L’abuso di farmaci per combattere il mal di testa, quali antidolorifici e anti-infiammatori, può causare l’effetto contrario a quello desiderato: chi soffre di emicrania, uno dei tipi più dolorosi di cefalea, e prende troppi farmaci è a rischio. E in Italia il fenomeno comincia a essere preoccupante.
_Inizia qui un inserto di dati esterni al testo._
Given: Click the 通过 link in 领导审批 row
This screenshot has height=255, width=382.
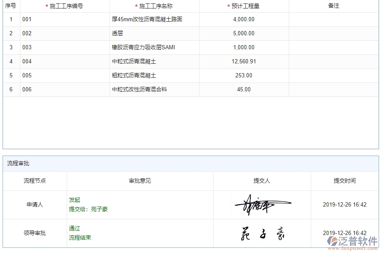Looking at the screenshot, I should point(74,228).
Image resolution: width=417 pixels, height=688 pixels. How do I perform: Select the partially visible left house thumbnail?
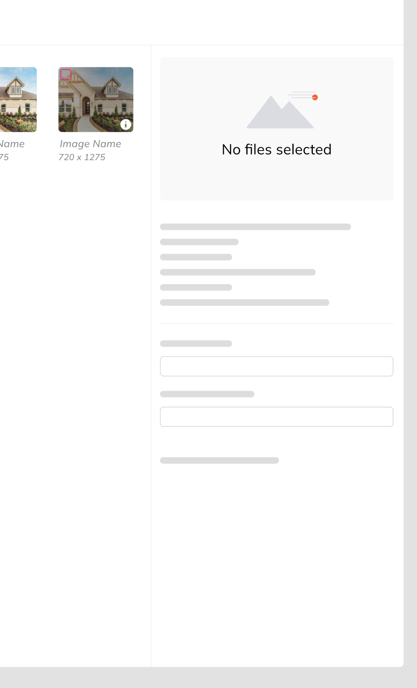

A fare il punto della situazione che lega l’abuso di farmaci alla cefalea sono gli specialisti che si sono riuniti al convegno dell’Anircef, l’Associazione neurologica italiana per la ricerca sulle cefalee. Spiega Eros Carmelo Malara, presidente del congresso, che tale meccanismo finisce col portare “alla cronicizzazione di una cefalea episodica. Vedo pazienti che arrivano ad assumere anche quindici antidolorifici al giorno in alcuni casi”.

Il problema però risiede nel fatto che più farmaci di questo genere si prendono, più si abbassa la soglia del dolore, creando così “un pericoloso circolo vizioso, perché il paziente, avendo una sopportazione minore, finisce per prendere ancora più farmaci. Tutto questo di solito accade quando manca la diagnosi e il parere di un medico”.

Una volta che si entra in questo circolo vizioso, è difficile liberarsi da tale dipendenza, e l’unico modo per uscirne sarebbe il ricovero in ospedale, “sottoponendo i pazienti ad alcuni farmaci per endovena, in modo da disintossicarli o disabituare il loro organismo al bisogno dei farmaci di cui hanno abusato”.

In Italia ogni anno l’incidenza di nuovi casi di emicrania è pari al 12% in più, e le donne in età fertile ne soffrono quattro volte più degli uomini.